Im vergangenen Jahr erreichte eine Presseerklärung zum 15. Mai nur wenige, unter anderem allerdings den Staatsanwalt des großen Generalstabs, der dann Anklage wegen Verstoß gegen § 155 Militärstrafgesetzbuch erhob. Die am 09. Mai 2000 angesetzte Gerichtsverhandlung vor dem Militärgericht wurde, wie so oft, ergebnislos vertagt.
Sanar Yurdatapan kritisiert die Militärgerichtsbarkeit
Auf dem Festival war es dann Sanar Yurdatapan, bekannter Schriftsteller und Intellektueller in der Türkei, der gegen die Militärjustiz argumentierte.
In dem Schauprozess gegen Öcalan (vgl. GWR 237 & 245) habe der türkische Staat auf internationalen Druck den Militärrichter im Staatssicherheitsgericht durch einen zivilen Richter ersetzen müssen. Der Militärrichter als Teil der Exekutive ist direkt weisungsgebunden und ein unbefangenes Urteil kann so kaum erwartet werden. Im Militärgericht sitzen den Angeklagten, die in Fällen des § 155 in der Regel Zivilsten sind, gleich zwei Militärrichter gegenüber. Der dritte am Richtertisch ist dann nur noch Offizier und hat keine juristische Ausbildung. Das, so Yurdatapan, sei ein System, das sich überleben werde, so anachronistisch sei es.
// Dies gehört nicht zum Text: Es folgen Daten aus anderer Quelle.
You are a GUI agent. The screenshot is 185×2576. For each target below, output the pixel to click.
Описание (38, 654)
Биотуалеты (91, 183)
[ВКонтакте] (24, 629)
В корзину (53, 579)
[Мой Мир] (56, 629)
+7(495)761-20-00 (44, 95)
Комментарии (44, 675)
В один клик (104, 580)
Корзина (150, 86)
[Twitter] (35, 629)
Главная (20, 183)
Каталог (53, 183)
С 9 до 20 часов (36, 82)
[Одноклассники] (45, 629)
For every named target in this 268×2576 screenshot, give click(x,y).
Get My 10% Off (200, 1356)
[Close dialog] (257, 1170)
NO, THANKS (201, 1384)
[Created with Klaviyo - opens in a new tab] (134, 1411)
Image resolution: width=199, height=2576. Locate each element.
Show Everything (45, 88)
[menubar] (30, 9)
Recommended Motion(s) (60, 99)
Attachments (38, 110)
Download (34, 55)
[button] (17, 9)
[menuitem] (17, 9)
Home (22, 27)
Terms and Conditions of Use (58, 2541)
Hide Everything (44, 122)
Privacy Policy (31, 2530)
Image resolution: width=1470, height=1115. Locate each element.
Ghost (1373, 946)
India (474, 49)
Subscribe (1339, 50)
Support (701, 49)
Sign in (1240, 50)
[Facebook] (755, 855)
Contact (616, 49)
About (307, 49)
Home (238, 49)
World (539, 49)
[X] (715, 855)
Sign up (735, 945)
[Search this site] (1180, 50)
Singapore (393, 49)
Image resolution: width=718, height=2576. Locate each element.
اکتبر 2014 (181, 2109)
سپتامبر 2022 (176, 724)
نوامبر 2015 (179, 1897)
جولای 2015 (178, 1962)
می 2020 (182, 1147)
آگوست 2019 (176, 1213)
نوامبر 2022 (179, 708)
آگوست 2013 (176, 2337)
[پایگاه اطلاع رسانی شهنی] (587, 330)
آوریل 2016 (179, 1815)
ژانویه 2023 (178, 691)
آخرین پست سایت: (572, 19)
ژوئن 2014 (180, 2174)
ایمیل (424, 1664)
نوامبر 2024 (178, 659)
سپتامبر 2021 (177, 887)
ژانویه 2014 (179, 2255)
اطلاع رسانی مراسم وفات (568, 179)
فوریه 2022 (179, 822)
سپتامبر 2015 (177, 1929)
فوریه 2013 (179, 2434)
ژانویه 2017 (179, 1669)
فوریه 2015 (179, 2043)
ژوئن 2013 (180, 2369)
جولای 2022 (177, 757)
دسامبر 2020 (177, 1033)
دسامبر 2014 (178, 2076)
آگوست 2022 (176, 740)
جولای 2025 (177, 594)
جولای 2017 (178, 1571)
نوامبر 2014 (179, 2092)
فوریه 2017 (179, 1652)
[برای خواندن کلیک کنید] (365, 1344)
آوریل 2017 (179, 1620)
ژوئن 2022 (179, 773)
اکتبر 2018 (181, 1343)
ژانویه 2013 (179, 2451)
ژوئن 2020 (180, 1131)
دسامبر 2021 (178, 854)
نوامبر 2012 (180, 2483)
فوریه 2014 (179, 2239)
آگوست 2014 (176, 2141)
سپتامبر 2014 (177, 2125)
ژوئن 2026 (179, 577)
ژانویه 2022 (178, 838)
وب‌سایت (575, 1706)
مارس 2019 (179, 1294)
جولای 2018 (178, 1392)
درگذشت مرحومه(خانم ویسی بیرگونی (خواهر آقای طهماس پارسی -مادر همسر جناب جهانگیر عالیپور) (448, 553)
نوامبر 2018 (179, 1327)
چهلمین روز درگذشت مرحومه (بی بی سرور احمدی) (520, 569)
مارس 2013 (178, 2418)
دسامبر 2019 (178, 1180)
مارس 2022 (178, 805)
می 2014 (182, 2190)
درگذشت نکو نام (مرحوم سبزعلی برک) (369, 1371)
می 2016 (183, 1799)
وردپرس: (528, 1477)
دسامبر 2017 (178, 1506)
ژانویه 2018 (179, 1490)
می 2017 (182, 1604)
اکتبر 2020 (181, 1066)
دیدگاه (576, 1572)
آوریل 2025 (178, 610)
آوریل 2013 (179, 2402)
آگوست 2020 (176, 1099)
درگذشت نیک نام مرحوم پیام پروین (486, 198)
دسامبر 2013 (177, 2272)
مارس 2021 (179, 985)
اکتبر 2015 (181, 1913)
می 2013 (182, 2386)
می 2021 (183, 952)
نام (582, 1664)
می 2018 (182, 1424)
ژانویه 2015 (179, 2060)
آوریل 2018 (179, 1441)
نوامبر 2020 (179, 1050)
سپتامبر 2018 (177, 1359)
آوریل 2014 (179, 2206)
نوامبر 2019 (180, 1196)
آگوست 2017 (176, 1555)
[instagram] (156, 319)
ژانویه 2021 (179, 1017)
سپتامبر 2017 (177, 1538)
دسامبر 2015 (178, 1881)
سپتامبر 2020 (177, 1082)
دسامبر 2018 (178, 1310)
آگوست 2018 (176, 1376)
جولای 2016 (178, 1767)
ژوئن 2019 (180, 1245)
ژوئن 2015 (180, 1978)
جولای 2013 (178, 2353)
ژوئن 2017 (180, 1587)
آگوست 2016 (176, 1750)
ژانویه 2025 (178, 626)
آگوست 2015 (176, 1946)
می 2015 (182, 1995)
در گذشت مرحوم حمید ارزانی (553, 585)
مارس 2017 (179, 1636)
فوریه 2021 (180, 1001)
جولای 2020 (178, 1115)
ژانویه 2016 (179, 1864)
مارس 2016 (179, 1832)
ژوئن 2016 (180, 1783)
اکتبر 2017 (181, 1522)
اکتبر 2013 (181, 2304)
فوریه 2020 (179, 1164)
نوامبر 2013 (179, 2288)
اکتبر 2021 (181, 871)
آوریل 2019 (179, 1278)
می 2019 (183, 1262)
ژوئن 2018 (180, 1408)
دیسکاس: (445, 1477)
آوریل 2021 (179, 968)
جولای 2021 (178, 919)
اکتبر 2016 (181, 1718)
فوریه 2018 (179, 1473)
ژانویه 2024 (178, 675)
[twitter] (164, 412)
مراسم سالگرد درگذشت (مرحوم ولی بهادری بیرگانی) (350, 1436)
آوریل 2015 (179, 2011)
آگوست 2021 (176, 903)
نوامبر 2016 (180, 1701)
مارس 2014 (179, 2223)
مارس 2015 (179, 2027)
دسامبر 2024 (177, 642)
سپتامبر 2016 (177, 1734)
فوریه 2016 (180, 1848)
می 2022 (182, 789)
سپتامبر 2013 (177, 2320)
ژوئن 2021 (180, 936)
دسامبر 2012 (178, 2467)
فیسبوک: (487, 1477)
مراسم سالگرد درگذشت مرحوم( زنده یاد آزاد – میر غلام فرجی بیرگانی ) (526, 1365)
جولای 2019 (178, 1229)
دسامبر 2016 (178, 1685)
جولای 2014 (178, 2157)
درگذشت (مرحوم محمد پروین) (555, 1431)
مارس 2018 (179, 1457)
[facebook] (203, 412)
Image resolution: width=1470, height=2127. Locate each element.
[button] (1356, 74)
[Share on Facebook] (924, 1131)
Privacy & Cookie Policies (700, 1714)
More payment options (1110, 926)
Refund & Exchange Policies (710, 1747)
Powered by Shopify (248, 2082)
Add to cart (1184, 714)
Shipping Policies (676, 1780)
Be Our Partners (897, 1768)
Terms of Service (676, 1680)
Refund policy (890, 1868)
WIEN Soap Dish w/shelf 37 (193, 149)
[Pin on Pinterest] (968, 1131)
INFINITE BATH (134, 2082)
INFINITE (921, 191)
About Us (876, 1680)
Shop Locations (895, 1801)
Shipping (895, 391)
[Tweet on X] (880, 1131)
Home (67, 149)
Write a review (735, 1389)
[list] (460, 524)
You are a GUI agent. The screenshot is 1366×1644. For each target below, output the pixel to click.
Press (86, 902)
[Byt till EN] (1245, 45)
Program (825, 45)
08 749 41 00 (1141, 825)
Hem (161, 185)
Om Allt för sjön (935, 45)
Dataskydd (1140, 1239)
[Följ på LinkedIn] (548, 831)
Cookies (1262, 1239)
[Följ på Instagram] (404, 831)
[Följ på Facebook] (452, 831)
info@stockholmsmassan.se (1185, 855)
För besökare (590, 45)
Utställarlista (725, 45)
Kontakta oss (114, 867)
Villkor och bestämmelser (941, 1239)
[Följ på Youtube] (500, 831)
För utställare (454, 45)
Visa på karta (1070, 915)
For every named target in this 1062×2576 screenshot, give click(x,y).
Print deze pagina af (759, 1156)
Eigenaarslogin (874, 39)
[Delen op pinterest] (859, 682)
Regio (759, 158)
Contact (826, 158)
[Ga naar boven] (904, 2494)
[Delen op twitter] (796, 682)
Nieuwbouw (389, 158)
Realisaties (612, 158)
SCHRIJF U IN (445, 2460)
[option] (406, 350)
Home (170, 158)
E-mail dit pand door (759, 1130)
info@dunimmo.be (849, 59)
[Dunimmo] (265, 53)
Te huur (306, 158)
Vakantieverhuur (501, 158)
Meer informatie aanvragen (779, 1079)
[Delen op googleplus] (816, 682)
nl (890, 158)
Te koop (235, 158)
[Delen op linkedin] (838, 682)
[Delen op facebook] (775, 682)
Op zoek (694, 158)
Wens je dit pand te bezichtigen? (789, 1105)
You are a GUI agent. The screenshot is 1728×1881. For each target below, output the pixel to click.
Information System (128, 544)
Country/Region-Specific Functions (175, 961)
Yurdatapan hat aus Solidarität in der Vergangenheit Erklärungen von Antimilitaristen öffentlich unterstützt, gegen ihn wird ebenfalls vor Militärgerichten prozessiert. Er trage dort weder eine juristische noch politische Verteidigung vor. Er beschränke sich darauf, dem Gericht nachzuweisen, dass es weder zuständig noch legal sei.